Por otro lado, identificó los escenarios de cada una de sus novelas, conocidos in situ por Azuar, a pesar de que nunca refería sus verdaderos nombres en los relatos. En la Vilella Alta, de la comarca del Priorat de Tarragona, pueblo en el que estuvo destinado cinco años como maestro, transcurren Teresa Ferrer y Los zarzales, en esta segunda obra con el nombre de Venetxia, mientras que Fuensanta, en Albacete, se convirtió en El Robledal en Llanuras del Júcar y Salinas era el pueblo sin nombre de Modorra, como reveló veinte años después al propio Ferrándiz en una entrevista publicada en La verdad.

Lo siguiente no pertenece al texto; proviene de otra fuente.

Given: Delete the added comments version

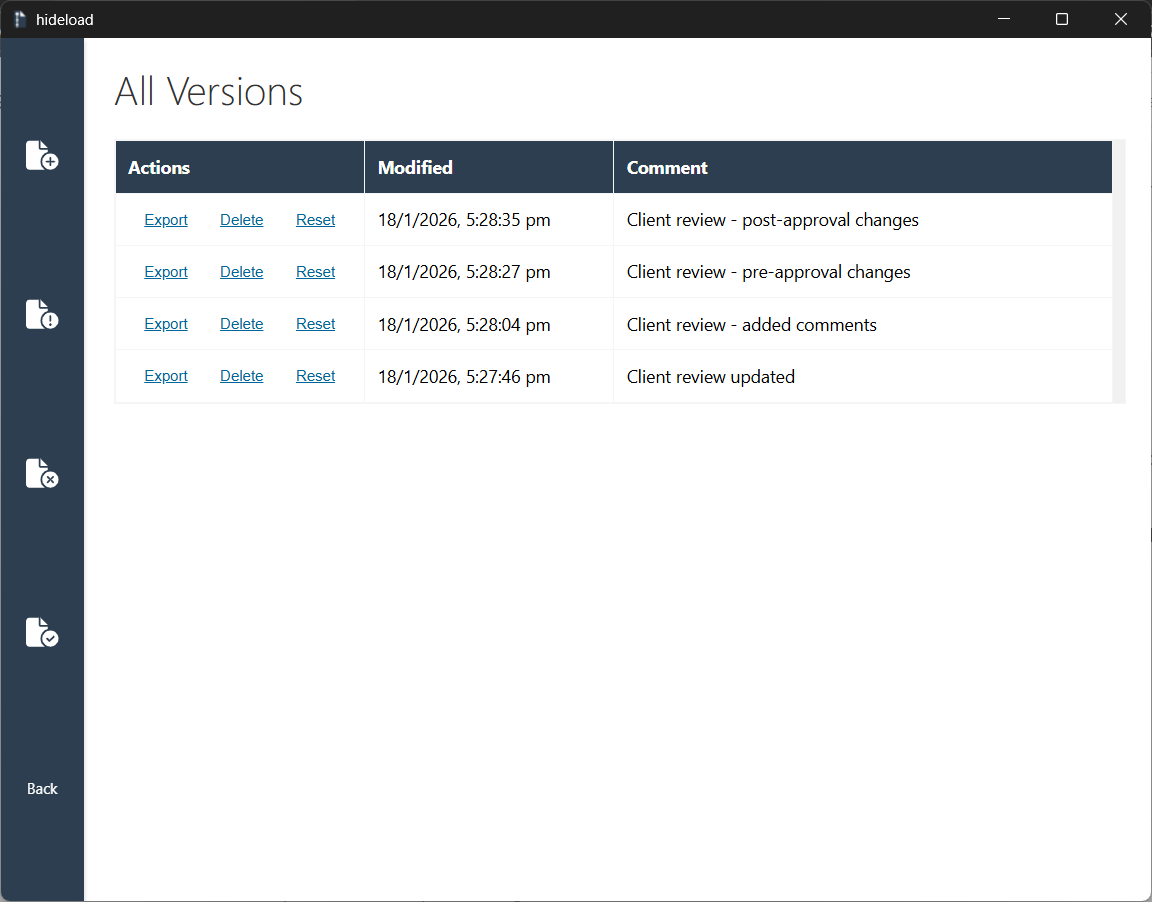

Esta última fue elogiada por Josep Pla por su profundidad y por los problemas narrativos resueltos; así como por otros autores y críticos literarios como Miguel Signes, Vicente Ramos o Antonio Iglesias.
Especial alusión realizó también al escenario de Crónicas del tiempo de la monda, al haberse instalado Azuar a vivir en 1953 en la calle Poeta Garcilaso de San Blas, precisamente en uno de los bloques que daban al cementerio, al que consagró su novela corta sin mencionarle, llegando a escribir que “el cementerio era hermoso y tranquilo” y que “allí podía leerse la historia de toda la humanidad”.
Para finalizar el acto, el profesor Ferrándiz recordó que hoy en día pueden leerse todas sus novelas en la reciente edición de Novelas y cuentos publicada por el Instituto Alicantino de Cultura Juan Gil Albert o en las versiones digitalizadas de algunas de ellas en la Biblioteca Virtual Miguel de Cervantes. Recomendó también el dosier especial que dedicó al autor por su centenario Revista de Vinalopó, con más de cien páginas que acogen siete artículos de investigación, y culminó con un rápido recorrido gráfico de la vinculación de Rafael Azuar al barrio de San Blas, proyectando imágenes en la que aparecía junto a dos grandes amigos escritores, también de residencia samblasina, como Vicente Mojica y Manuel Molina, o en la conocida Peña Pacorro, cerrándose con la recogida del Premio Importante del diario Información en su salón de actos de la calle Doctor Rico, el mismo año en que falleció.
El recuerdo de Rafael Azuar quedará para siempre en nuestro barrio gracias a la placa que acredita la calle dedicada a su memoria, en los aledaños de las piscinas municipales; gracias al recuerdo cariñoso de sus alumnos y, especialmente, por sus palabras llenas de poesía y sentimiento.
No podemos dejar de agradecer al profesor José Ferrándiz Lozano el haber compartido desinteresadamente sus profundos conocimientos de la vida y obra de Rafael Azuar, haciendo así posible homenajear a un hombre bueno, a un maestro ejemplar, en palabras de alumnos suyos presentes en el acto, y a un novelista de calidad que merece seguir siendo reconocido y, sobre todo, leído.